**** TASK INPUTS

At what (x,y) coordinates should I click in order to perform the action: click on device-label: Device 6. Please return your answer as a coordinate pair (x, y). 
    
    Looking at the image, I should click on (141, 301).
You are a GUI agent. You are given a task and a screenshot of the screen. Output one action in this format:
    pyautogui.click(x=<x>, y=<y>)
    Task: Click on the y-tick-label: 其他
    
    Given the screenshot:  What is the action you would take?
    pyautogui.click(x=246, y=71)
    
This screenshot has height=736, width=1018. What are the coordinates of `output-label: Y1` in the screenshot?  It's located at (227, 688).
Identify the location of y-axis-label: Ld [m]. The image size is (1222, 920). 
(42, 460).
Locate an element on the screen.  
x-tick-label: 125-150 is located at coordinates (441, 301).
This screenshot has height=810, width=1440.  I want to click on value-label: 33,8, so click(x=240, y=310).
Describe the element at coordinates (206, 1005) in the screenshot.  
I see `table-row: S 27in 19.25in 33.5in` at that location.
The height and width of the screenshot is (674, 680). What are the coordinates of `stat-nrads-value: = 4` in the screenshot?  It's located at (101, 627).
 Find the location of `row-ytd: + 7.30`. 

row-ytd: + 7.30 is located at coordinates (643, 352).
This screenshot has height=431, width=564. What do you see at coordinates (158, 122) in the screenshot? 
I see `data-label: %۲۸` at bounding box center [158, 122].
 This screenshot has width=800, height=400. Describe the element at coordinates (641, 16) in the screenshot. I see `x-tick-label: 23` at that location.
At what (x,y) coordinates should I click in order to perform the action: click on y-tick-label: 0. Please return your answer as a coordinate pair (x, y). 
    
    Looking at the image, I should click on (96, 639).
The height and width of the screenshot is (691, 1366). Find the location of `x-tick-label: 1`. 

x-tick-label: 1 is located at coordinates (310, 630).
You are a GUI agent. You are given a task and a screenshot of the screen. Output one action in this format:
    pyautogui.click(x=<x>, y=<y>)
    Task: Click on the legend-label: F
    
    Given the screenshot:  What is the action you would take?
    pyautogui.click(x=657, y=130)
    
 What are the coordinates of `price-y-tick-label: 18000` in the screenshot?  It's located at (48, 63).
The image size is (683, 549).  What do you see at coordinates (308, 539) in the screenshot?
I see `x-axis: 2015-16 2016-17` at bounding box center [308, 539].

********

WHAT YOU HAVE TO DO:
Update the listing above by changing each instance of "GUI agent" to "screen assistant", leaving every other part as it is.

RESPONSE BELOW:
At what (x,y) coordinates should I click in order to perform the action: click on device-label: Device 6. Please return your answer as a coordinate pair (x, y). 
    
    Looking at the image, I should click on (141, 301).
You are a screen assistant. You are given a task and a screenshot of the screen. Output one action in this format:
    pyautogui.click(x=<x>, y=<y>)
    Task: Click on the y-tick-label: 其他
    
    Given the screenshot:  What is the action you would take?
    pyautogui.click(x=246, y=71)
    
This screenshot has height=736, width=1018. What are the coordinates of `output-label: Y1` in the screenshot?  It's located at (227, 688).
Identify the location of y-axis-label: Ld [m]. The image size is (1222, 920). 
(42, 460).
Locate an element on the screen.  
x-tick-label: 125-150 is located at coordinates (441, 301).
This screenshot has height=810, width=1440.  I want to click on value-label: 33,8, so click(x=240, y=310).
Describe the element at coordinates (206, 1005) in the screenshot.  
I see `table-row: S 27in 19.25in 33.5in` at that location.
The height and width of the screenshot is (674, 680). What are the coordinates of `stat-nrads-value: = 4` in the screenshot?  It's located at (101, 627).
 Find the location of `row-ytd: + 7.30`. 

row-ytd: + 7.30 is located at coordinates (643, 352).
This screenshot has height=431, width=564. What do you see at coordinates (158, 122) in the screenshot? 
I see `data-label: %۲۸` at bounding box center [158, 122].
 This screenshot has width=800, height=400. Describe the element at coordinates (641, 16) in the screenshot. I see `x-tick-label: 23` at that location.
At what (x,y) coordinates should I click in order to perform the action: click on y-tick-label: 0. Please return your answer as a coordinate pair (x, y). 
    
    Looking at the image, I should click on (96, 639).
The height and width of the screenshot is (691, 1366). Find the location of `x-tick-label: 1`. 

x-tick-label: 1 is located at coordinates (310, 630).
You are a screen assistant. You are given a task and a screenshot of the screen. Output one action in this format:
    pyautogui.click(x=<x>, y=<y>)
    Task: Click on the legend-label: F
    
    Given the screenshot:  What is the action you would take?
    pyautogui.click(x=657, y=130)
    
 What are the coordinates of `price-y-tick-label: 18000` in the screenshot?  It's located at (48, 63).
The image size is (683, 549).  What do you see at coordinates (308, 539) in the screenshot?
I see `x-axis: 2015-16 2016-17` at bounding box center [308, 539].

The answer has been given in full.